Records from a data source
-------------------------

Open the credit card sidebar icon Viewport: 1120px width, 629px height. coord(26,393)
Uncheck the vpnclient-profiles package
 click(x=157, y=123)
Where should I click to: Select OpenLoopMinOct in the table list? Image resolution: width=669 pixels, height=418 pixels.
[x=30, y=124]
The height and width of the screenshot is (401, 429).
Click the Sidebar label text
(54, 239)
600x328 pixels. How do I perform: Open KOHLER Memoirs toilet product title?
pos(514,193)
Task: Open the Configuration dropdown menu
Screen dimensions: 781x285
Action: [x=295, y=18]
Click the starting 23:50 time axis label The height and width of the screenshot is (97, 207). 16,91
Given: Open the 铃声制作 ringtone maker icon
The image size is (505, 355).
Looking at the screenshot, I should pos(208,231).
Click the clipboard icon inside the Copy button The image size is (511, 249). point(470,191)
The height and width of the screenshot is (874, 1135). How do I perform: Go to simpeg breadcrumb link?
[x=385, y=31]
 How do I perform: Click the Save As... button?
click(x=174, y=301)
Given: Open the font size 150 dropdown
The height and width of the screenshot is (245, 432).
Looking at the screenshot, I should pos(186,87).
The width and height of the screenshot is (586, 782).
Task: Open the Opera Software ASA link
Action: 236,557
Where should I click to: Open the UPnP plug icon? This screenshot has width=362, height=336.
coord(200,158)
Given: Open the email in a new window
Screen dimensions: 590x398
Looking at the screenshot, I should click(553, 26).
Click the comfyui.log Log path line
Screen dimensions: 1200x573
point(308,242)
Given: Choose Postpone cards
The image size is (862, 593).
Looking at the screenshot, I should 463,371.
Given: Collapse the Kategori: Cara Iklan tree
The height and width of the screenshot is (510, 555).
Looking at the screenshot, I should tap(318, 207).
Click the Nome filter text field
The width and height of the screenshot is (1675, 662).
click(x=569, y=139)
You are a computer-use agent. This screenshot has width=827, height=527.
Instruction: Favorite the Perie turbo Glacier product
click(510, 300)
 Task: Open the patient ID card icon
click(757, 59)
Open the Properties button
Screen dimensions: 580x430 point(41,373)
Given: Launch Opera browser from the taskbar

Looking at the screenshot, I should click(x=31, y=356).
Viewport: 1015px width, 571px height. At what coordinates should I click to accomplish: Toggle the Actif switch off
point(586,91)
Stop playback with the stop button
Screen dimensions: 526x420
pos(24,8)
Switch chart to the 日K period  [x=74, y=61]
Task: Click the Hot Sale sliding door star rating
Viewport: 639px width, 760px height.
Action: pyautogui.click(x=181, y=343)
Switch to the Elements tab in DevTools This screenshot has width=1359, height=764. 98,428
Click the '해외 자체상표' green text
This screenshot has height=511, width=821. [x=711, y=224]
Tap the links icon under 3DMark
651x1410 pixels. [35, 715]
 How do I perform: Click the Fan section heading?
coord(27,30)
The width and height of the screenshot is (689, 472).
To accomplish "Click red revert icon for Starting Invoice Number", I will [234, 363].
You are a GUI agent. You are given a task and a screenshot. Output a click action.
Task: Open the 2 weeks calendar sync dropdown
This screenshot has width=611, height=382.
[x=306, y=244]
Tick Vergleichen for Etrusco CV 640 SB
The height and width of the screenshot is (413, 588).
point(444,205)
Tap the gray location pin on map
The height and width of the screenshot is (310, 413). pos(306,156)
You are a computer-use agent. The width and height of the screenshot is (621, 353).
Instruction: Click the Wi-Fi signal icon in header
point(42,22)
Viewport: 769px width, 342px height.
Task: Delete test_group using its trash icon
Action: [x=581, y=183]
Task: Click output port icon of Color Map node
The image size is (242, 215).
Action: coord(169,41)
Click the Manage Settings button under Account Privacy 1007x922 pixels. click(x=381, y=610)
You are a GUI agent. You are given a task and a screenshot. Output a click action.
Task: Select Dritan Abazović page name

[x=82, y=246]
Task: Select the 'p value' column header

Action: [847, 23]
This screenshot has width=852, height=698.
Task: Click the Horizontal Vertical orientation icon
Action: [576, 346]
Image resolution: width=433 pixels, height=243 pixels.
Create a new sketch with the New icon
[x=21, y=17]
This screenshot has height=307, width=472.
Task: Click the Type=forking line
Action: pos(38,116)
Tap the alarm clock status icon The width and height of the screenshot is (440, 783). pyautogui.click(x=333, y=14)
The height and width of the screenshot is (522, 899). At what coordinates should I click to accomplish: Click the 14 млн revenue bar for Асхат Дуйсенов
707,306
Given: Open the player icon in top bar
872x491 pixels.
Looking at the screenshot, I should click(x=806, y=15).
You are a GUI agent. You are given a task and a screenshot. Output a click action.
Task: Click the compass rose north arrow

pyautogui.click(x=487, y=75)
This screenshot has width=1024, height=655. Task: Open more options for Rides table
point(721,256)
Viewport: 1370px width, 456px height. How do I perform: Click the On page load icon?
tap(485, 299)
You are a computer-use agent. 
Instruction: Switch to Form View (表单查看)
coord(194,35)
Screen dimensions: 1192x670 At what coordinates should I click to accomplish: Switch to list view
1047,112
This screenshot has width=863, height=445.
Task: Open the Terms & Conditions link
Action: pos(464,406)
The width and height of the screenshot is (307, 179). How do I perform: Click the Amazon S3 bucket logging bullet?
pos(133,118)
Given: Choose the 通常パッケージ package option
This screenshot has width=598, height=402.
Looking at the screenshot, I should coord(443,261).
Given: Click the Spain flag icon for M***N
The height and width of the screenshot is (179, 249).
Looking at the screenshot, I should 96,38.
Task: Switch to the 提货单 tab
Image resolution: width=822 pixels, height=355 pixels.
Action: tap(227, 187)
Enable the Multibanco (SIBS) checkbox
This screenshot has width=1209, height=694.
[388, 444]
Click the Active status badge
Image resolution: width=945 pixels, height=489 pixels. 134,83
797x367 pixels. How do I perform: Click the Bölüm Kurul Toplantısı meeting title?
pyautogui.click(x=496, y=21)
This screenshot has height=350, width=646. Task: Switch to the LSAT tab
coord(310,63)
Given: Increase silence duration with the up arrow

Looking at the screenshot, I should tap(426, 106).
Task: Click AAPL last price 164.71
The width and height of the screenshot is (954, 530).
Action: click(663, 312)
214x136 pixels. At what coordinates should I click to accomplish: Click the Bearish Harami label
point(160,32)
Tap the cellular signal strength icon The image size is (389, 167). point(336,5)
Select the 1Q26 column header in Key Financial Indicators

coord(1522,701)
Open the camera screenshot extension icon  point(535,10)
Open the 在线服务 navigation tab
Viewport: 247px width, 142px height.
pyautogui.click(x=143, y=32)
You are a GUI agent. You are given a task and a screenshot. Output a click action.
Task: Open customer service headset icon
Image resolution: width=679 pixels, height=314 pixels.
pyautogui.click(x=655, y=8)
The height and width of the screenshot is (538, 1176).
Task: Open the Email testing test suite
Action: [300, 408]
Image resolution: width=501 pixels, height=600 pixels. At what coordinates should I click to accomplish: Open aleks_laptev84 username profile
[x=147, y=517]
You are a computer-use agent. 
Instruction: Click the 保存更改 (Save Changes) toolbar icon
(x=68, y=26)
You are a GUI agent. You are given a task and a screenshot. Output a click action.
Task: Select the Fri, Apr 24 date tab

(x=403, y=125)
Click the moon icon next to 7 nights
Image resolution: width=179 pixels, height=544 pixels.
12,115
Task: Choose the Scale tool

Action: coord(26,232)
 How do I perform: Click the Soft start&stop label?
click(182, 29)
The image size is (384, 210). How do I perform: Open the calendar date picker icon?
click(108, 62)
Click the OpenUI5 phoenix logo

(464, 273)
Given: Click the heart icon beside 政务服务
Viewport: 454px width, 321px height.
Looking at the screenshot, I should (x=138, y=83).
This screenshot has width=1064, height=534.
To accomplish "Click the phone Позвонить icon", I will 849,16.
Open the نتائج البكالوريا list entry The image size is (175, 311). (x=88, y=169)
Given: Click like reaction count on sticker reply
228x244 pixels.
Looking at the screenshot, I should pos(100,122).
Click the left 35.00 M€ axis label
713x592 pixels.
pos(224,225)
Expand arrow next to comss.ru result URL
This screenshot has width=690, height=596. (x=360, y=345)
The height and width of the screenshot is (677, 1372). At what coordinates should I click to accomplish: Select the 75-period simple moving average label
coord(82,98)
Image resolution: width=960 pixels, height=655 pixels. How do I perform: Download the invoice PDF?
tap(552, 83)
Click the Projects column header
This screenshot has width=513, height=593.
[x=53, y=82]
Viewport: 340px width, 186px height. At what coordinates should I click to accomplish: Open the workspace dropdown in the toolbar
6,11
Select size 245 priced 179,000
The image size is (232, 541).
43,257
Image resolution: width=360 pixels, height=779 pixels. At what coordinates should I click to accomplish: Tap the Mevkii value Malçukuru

-------------------------

§ To do
After locating the line with "Switch to the Elements" above, return that line and every later line through the one with "You are a computer-use agent. The", word for word and with nothing else.

§ Your response
Switch to the Elements tab in DevTools This screenshot has width=1359, height=764. 98,428
Click the '해외 자체상표' green text
This screenshot has height=511, width=821. [x=711, y=224]
Tap the links icon under 3DMark
651x1410 pixels. [35, 715]
 How do I perform: Click the Fan section heading?
coord(27,30)
The width and height of the screenshot is (689, 472).
To accomplish "Click red revert icon for Starting Invoice Number", I will [234, 363].
You are a GUI agent. You are given a task and a screenshot. Output a click action.
Task: Open the 2 weeks calendar sync dropdown
This screenshot has width=611, height=382.
[x=306, y=244]
Tick Vergleichen for Etrusco CV 640 SB
The height and width of the screenshot is (413, 588).
point(444,205)
Tap the gray location pin on map
The height and width of the screenshot is (310, 413). pos(306,156)
You are a computer-use agent. The width and height of the screenshot is (621, 353).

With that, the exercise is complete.